Travels with Charley: A Desire to Move

Dear John Steinbeck,

The quote I most loved in your book, Travels with Charley: In Search of America, was the following commentary on your neighbors in Sag Harbor:

I saw in their eyes something I was to see over and over in every part of the nation – a burning desire to go, to move, to get under way, anyplace, away from any here. They spoke quietly of how they wanted to go someday, to move about, free and unanchored, not toward something but away from something. I saw this look and heard this yearning everywhere in every state I visited. Nearly every American hungers to move. (Steinbeck 10)

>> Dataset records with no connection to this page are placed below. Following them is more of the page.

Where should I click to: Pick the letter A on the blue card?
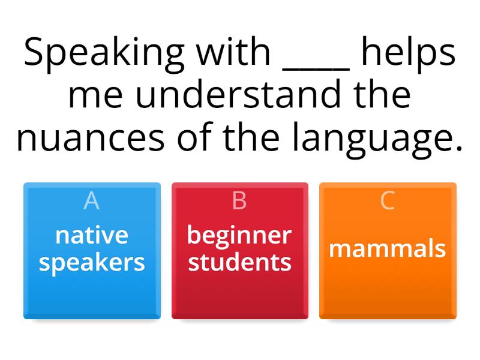(91, 201)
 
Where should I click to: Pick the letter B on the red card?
(239, 201)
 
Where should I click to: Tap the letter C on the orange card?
(388, 201)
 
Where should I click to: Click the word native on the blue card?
(92, 235)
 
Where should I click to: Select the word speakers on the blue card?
(92, 263)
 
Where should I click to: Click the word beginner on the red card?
(239, 236)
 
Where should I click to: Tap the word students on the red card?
(239, 262)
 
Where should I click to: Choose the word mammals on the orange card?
(388, 248)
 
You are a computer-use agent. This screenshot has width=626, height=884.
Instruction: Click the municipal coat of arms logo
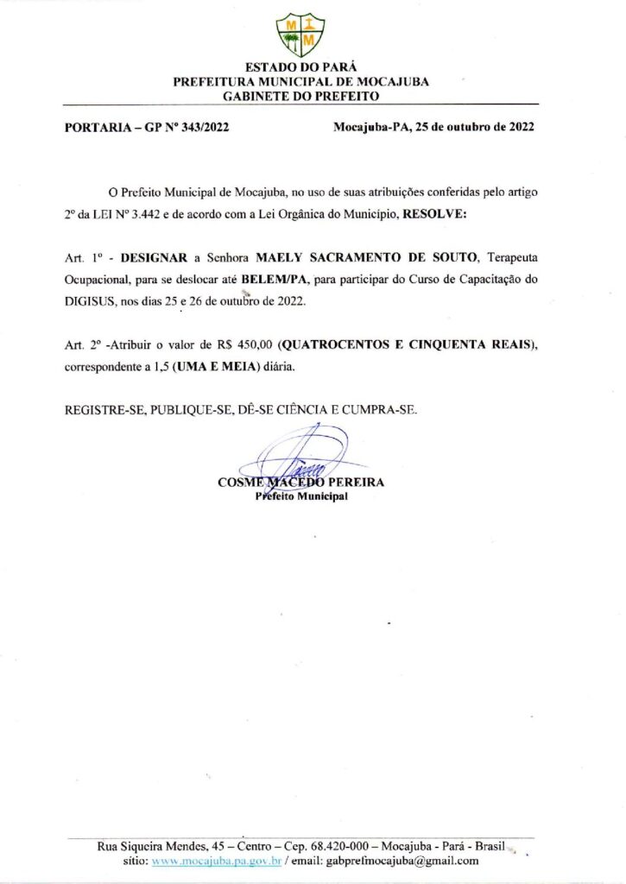click(300, 34)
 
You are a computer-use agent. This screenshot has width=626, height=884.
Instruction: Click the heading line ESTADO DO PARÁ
click(300, 67)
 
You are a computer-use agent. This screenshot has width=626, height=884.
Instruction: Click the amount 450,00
click(243, 344)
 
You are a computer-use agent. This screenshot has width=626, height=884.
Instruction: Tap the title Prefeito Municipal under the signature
click(301, 496)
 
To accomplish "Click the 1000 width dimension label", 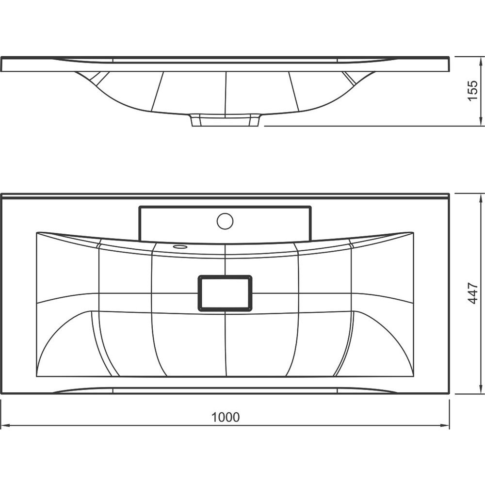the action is pos(225,417).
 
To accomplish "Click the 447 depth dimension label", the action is pos(473,293).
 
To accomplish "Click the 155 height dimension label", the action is pos(473,90).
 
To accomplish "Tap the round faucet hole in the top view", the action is pos(225,221).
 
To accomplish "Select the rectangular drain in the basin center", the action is pos(225,293).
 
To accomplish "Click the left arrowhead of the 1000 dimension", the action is pos(5,426).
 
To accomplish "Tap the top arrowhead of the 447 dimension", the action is pos(481,198).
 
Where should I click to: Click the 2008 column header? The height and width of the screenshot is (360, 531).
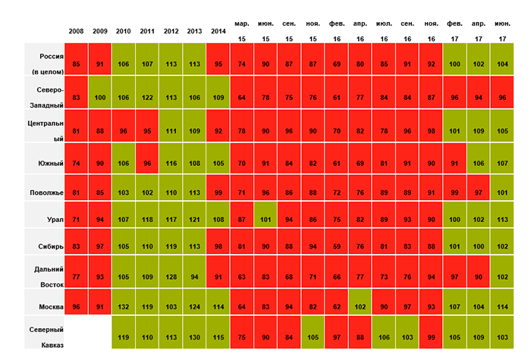(x=76, y=31)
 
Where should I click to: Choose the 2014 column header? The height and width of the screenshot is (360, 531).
(x=218, y=31)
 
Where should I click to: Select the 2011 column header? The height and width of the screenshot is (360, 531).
(x=146, y=31)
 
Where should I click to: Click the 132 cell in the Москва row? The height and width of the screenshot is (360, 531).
(x=123, y=307)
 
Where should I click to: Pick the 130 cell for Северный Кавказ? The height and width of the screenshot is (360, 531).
(x=194, y=337)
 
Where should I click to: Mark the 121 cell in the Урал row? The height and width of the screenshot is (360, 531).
(x=194, y=221)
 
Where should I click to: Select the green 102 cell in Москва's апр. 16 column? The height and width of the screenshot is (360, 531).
(x=360, y=307)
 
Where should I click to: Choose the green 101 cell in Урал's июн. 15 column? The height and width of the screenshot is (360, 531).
(x=266, y=221)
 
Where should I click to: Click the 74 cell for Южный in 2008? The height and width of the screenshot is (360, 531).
(x=76, y=162)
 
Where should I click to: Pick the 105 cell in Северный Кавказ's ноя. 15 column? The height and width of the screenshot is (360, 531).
(x=313, y=337)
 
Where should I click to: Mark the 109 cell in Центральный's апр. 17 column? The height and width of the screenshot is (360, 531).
(x=478, y=130)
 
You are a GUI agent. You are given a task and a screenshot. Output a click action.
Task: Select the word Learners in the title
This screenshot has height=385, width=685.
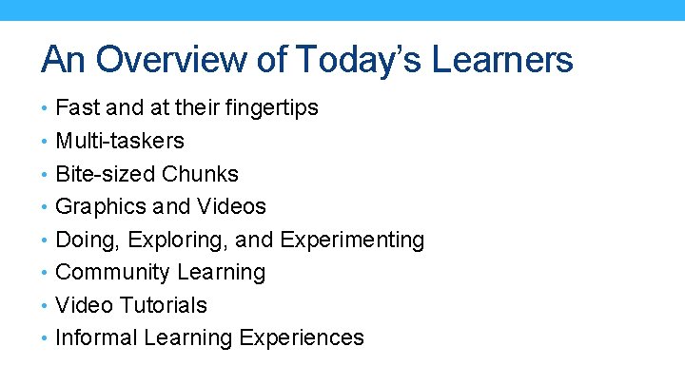point(502,60)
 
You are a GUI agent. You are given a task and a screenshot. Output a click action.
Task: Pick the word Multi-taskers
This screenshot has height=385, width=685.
point(120,142)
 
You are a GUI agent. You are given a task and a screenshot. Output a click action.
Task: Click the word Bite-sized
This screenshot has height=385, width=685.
point(106,174)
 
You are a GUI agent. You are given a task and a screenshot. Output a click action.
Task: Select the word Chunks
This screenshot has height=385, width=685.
point(200,174)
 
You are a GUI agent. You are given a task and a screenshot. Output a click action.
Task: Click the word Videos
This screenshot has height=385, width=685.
point(231,206)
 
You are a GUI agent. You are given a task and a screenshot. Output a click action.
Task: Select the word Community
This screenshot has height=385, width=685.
point(108,272)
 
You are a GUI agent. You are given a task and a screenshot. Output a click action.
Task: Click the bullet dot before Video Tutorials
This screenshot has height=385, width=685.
point(46,306)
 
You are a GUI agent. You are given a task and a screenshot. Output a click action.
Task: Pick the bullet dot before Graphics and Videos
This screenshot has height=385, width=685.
point(46,207)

            When I was growing up in Kensington, all I saw around me were people hungry to move, forget, transcend. My best friend Laurie moved out of her house when she was sixteen. She wanted to fight in a courtroom for her brothers and sisters on the streets and didn’t see a road to that future in our world. She sent in an application to Deerfield Academy, a college preparatory school in Massachusetts. Laurie didn’t tell her parents, or her brothers, or me.
And, one day, she got a letter in the mail saying, “Yes, congratulations! Welcome to a whole new world,” and she sprinted to my house, barefoot, and screamed until I opened the door. We cried on my front porch together, and I saw in her eyes the look you described on page ten: “a burning desire to go [and] to move.”
She left on a sticky August morning; I haven’t seen her since.
I am here to tell you, John Steinbeck, that there is another way to live. I stayed in Kensington; I finished high school, college. I was forced to stay, because I wasn’t clever enough, or like Laurie enough, and my family needed me. There is a beauty in staying. There is a beauty in being anchored.
I ask you, John Steinbeck, to consider whether it may be a privilege to desire movement in the way you described on page ten. I wonder if such a want comes from an ability to imagine futures unknown by people with responsibility and family and financial concerns. I’m asking myself the same questions, too.